→ **PASSAGE**:
________________________
Now we can start creating the indivual bar plots, one for each site. We want to display these plots all together, so we should start by storing them in a list. For each site we pull out the bar heights - this is the dataframe column corresponding to the site name; and the taxon names as a list created from the index column of the dataframe.

Next, we create a figure object for the site, using the site name as the title, and setting the range for the x-axis as the taxon names. `tools=[]` disables the interactive tool bar for these plots. Finally, we call the `figure` object's `vbar` method to add the bars to the figure axes. The mid-points of the bars on the axis need to be labelled with the taxon names, so we construct a list comprehension adding 0.5 to the index numbers along the axis. The heights of the bars are given as the column that we pulled out earlier. Once the figure is constructed, we add it to the list of plots.

In [26]:
plots = []
for site in data.columns:
    heights = data[site]
    taxa = list(data.index)
    fig = figure(plot_width=300, plot_height=200, title=site, x_range=taxa, tools=[])
    fig.vbar(x=[n+0.5 for n in range(13)], 
       width=0.8, 
       bottom=0, 
       top=heights, 
       color='firebrick')
    plots.append(fig)

The final step is to lay out and display the plots. Here, we will use the `gridplot` function from `bokeh.io`, but there are plenty of other options. Check out the documentation [here](http://bokeh.pydata.org/en/latest/docs/user_guide/layout.html).

In [27]:
layout = gridplot([[plots[0],plots[1]],\
                   [plots[2],plots[3]],\
                   [plots[4],plots[5]],\
                   [plots[6]]])
show(layout)

As a bonus, let's colour the bars individually according to the taxon that they refer to. There are 13 taxa, which is a bit too large to avoid using some similar colours, so we use the Category20 color palette instead. Several palettes are available via the `bokeh.palettes` module. Choose which one you want, then specify how many colours you need when you use the palette in your plot(s).

In [28]:
from bokeh.palettes import Category20

In [29]:
plots = []
for site in data.columns:
    heights = data[site]
    taxa = list(data.index)
    fig = figure(plot_width=300, plot_height=200, title=site, x_range=taxa, tools=[])
    fig.vbar(x=[n+0.5 for n in range(13)], 
       width=0.8, 
       bottom=0, 
       top=heights, 
       color=Category20[13])
    plots.append(fig)

In [30]:
layout = gridplot([[plots[0],plots[1]],\
                   [plots[2],plots[3]],\
                   [plots[4],plots[5]],\
                   [plots[6]]])
show(layout)
________________________
→ **RECORDS SUPPLIED**:
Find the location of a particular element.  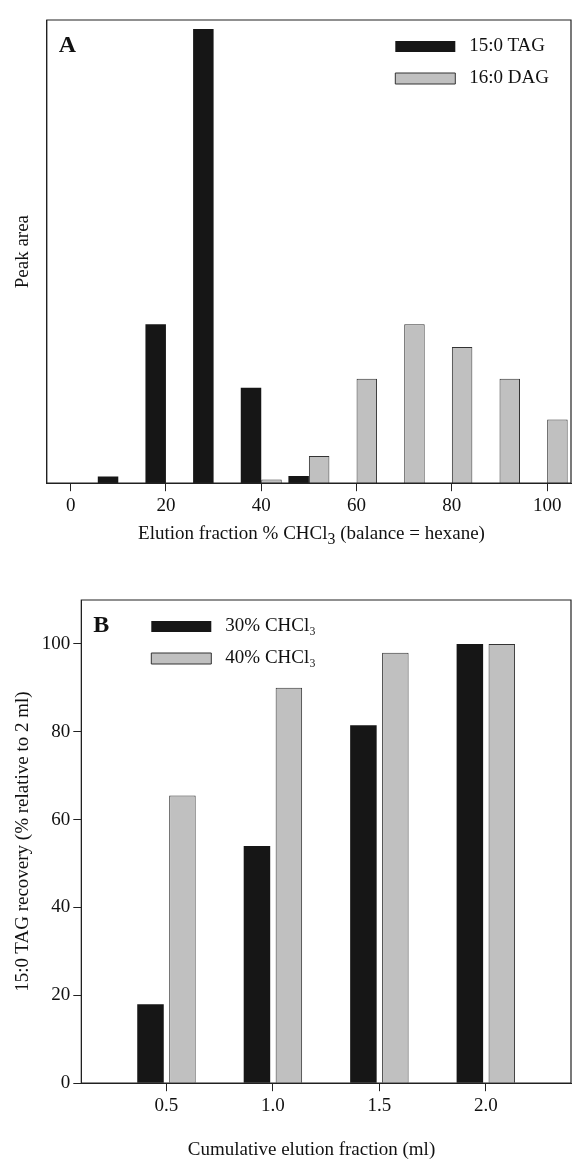

legend-label: 40% CHCl₃ is located at coordinates (270, 656).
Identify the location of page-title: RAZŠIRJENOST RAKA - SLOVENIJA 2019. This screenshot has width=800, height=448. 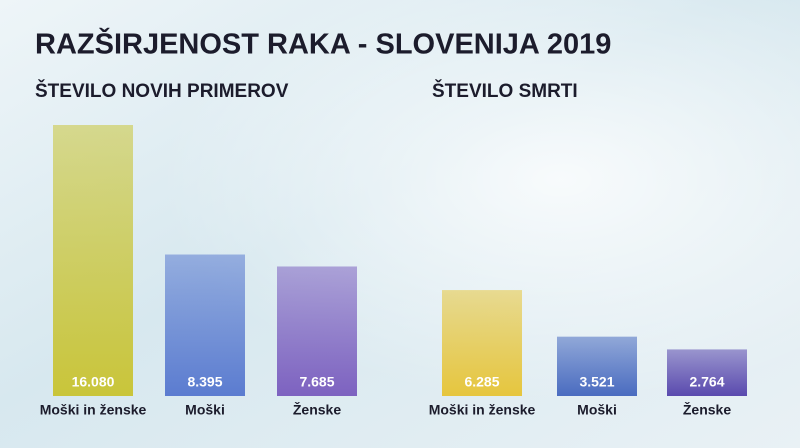
(323, 44).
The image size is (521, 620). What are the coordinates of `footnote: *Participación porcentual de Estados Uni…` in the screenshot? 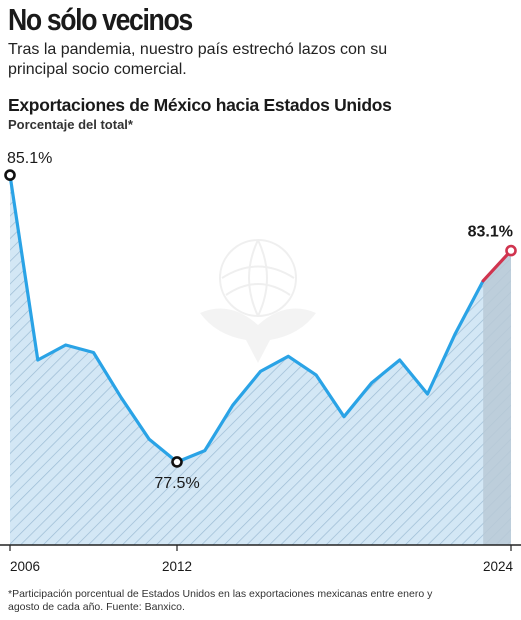 It's located at (220, 600).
________________________
→ **JOB 1**:
In the Bokeh tutorial, what does `tools=[]` do?
→ **JOB 2**:
In the Bokeh tutorial, switch "bar heights" to "bar values" and write out the text from "Now we can start" up to and including "of the dataframe.".
The rows are separate material, not part of the Bokeh tutorial.

→ **WRITTEN REPLY 1**:
It disables the interactive tool bar for the plots.

→ **WRITTEN REPLY 2**:
Now we can start creating the indivual bar plots, one for each site. We want to display these plots all together, so we should start by storing them in a list. For each site we pull out the bar values - this is the dataframe column corresponding to the site name; and the taxon names as a list created from the index column of the dataframe.